14. What needs to be done to improve the transitions as doctors move between the different stages of their training and then into independent practice?
The introduction of accreditation of educational supervisors will be instrumental in improving mentoring of doctors and providing better and more comprehensive cover of their transitions. It is vital that the GMC are robust in their processes to ensure that standards remain high.
15. Have we currently got the right balance between trainees delivering service and having opportunities to learn through experience?
No (The Temple and other reports demonstrate this) Confusion has been created by the belief that trainees either deliver service or they don”t. In order to learn doctors must see patients in a supervised manner. However currently some patients are dependant on trainees for the care they receive i.e the medical assessment unit staffed overnight by an ST4 and two ST2s. It is entirely reasonable for learning experiences to take place in this setting. Unfortunately pressures on acute services will mean those doctors will see patients in a way that ensure throughput rather than learning opportunity. The same unit with additional SASGs, nurse practioners and consultants takes the pressure off, especially junior staff, meeting trust targets as well as meet the needs of their curriculum. As stated previously changes in population demographics mean the Health Service must examine who is providing patient care and what is a sustainable way of delivering education. The two are intertwined but should not be dependant.
16. Are there other ways trainees can work and train within the service? Should the service be dependent on delivery by trainees at all?
See question above. Service entirely independent of trainees would be a tough financial and workforce ask. The review of Emergency Medicine by the Department of Health is a good example of work that could be performed in all specialties to review the delivery of acute (and community) care.
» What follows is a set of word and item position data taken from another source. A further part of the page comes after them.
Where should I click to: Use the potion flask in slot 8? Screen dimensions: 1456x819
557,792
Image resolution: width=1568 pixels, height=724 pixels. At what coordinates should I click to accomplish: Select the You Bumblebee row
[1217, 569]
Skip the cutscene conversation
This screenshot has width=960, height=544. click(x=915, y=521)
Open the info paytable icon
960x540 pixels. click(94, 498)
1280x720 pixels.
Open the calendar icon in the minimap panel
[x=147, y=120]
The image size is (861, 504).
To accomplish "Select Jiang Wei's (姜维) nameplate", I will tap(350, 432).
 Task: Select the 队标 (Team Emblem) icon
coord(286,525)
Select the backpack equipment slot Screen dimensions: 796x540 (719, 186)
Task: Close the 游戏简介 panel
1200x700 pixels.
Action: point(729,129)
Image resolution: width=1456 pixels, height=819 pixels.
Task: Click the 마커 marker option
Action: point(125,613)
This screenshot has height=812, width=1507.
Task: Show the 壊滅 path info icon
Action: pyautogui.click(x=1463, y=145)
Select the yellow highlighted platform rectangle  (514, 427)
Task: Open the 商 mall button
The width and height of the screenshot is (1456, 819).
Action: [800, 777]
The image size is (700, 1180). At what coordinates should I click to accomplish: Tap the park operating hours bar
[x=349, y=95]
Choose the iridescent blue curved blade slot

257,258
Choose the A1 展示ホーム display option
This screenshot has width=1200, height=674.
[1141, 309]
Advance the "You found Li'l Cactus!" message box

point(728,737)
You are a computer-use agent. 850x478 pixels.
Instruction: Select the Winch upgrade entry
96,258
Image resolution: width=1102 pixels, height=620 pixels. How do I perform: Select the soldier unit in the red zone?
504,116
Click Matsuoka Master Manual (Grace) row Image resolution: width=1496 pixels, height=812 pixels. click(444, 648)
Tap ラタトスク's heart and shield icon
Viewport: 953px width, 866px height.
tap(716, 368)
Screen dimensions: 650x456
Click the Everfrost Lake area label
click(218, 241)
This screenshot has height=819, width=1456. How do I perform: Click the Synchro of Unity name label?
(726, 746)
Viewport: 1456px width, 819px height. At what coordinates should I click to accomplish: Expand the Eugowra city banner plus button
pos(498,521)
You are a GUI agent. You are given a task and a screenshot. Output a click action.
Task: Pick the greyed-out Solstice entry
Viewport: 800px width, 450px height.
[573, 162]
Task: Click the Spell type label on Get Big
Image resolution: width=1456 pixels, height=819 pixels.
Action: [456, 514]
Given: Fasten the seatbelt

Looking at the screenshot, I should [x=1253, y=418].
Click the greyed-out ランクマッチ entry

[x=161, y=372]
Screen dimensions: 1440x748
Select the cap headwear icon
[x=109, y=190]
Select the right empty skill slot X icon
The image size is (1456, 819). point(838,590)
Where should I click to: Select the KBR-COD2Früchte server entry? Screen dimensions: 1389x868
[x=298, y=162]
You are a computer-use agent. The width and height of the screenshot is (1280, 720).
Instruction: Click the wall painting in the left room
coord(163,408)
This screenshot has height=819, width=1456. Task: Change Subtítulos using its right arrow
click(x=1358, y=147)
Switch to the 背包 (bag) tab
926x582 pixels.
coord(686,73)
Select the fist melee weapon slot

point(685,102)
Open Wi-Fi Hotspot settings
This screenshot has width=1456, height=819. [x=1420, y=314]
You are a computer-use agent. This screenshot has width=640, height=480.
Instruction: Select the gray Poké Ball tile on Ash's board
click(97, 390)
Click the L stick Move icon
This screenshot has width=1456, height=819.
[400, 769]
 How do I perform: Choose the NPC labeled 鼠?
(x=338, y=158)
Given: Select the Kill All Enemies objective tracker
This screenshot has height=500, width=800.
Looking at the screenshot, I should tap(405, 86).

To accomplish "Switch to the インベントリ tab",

17. What is good in the current system and should not be lost in any changes?
Clear steps from Novice (Foundation) to Expert (Consultant) A defined end point The ability to undertake OOPE and OOPT.
18. Are there other changes needed to the organisation of medical education and training to make sure it remains fit for purpose in 30 years time that we have not touched on so far in this written call for evidence?
The Walport system has transformed academic training. Although there are still some bugs to be ironed out the inception of protected out of clinical time is clearly beneficial. This principle should and could be applied to Medical Education, Leadership and Management and Health Policy. Leadership and Management, especially in the light of Francis, have been neglected for decades in the training of junior doctors. It is vital if we are too develop a generation of consultants and GPS who can transform services and deliver high quality care that this is remedied. The FMLM response to shape of training has clear recommendations in this regard.